Now that we have our new user created, we can create an additional layer of security for our server, by creating a Cryptographic Key Pair. The key pair replaces the role of our login password.
It reduces the likelihood of success of "brute-force" attacks on the server. A brute-force attack is when someone trying to gain unauthorized access to your system, sets up a script to try different combinations of characters to guess your password.
If you are on a MAC machine you can follow the steps in this lesson.
If you are using a Windows machine, please view the previous lesson intended for Windows users.
First launch Terminal.
Type in the following command to create a SSH Key on your local machine ssh-keygen
Now follow the prompts to configure your key.You can leave all the settings as default, except for your password.
Once complete the newly-generated SSH keys are located in the ~/.ssh/ directory.
Next, we need to login to our Linode server as user bob to check if we a .ssh directory already created. ssh bob@your_server_ip
Remember to replace the IP address with your Linode server IP. If you used a different username you will need to change the bob value as well.
Next type in ls –al to get a listing of all the folders under user bob.
I don't currently have an .ssh directory so I will need to make one using the following command: mkdir .ssh
Please carefully check to make sure this directory doesn't already exist before running this command.
Now type exit, to terminate the connection to your Linode server.
Next, we need to copy the public key into the .ssh folder on our Linode server.
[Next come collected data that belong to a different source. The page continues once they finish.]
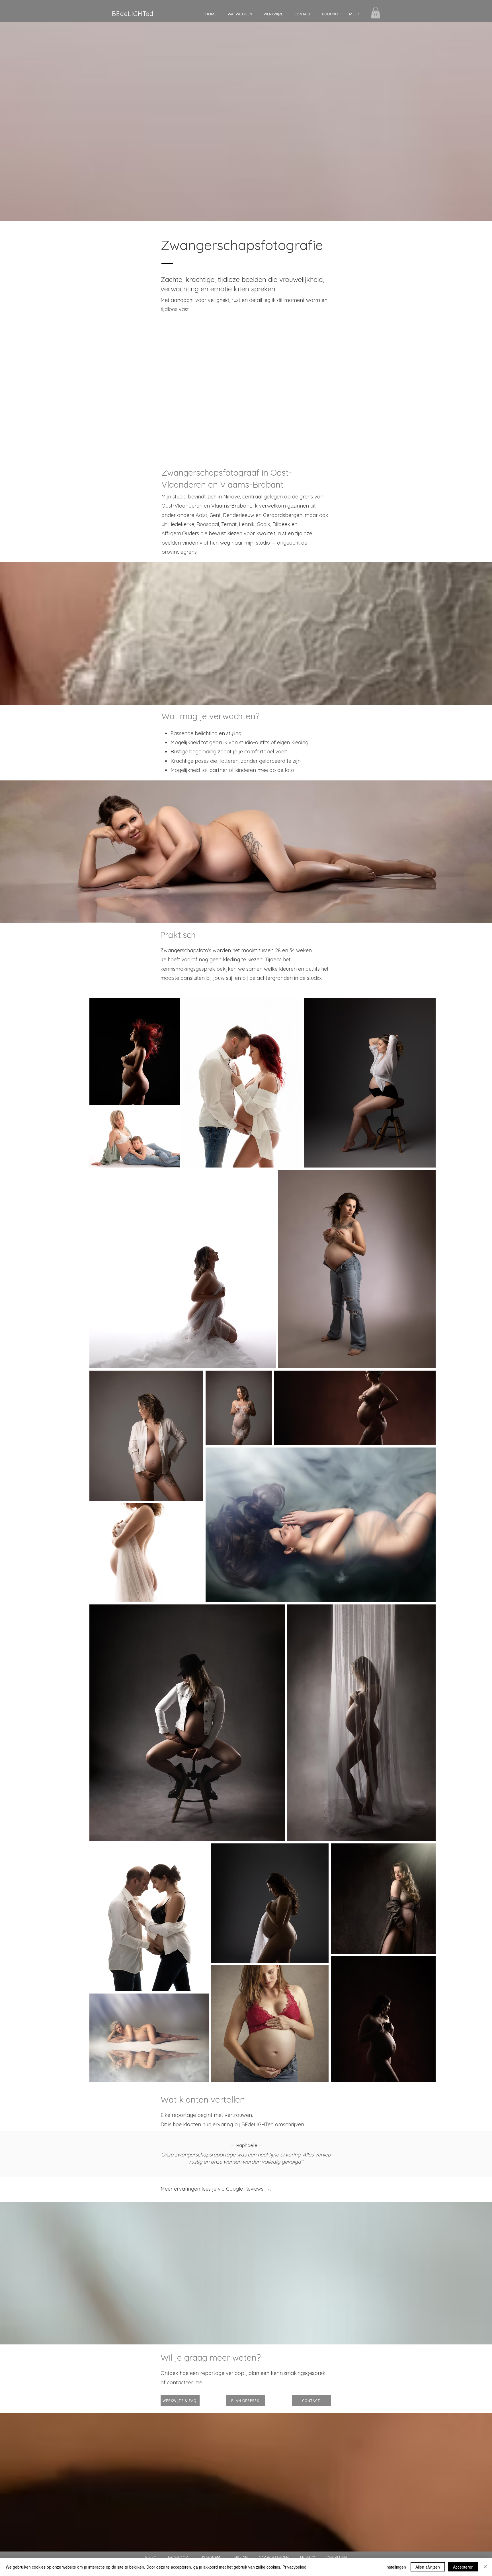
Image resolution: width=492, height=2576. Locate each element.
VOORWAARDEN (274, 2557)
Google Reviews (245, 2188)
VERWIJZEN (336, 2557)
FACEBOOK (183, 2557)
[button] (240, 14)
To do so use the following command, but make sure to change the host name to your Linode IP, and the user if you did not use bob. scp ~/.ssh/id_rsa.pub bob@your_server_ip:/home/your_username/.ssh/uploaded_key.pub
Now connect to your linode server: ssh bob@your_server_ip
Type cd .ssh
Inside the .ssh directory you should see a file called uploaded_key.pub
Now type: echo `cat ~/.ssh/uploaded_key.pub` >> ~/.ssh/authorized_keys
This command will copy the public key we uploaded into the authorized_keys file.
Now type exit to terminate the connection.
The last step is to log back in, to make sure we are prompted for our passphrase.
Since we are prompted for the passphrase the setup has been completed successfully. You can now login using an SSH key pair, rather than a plain text password.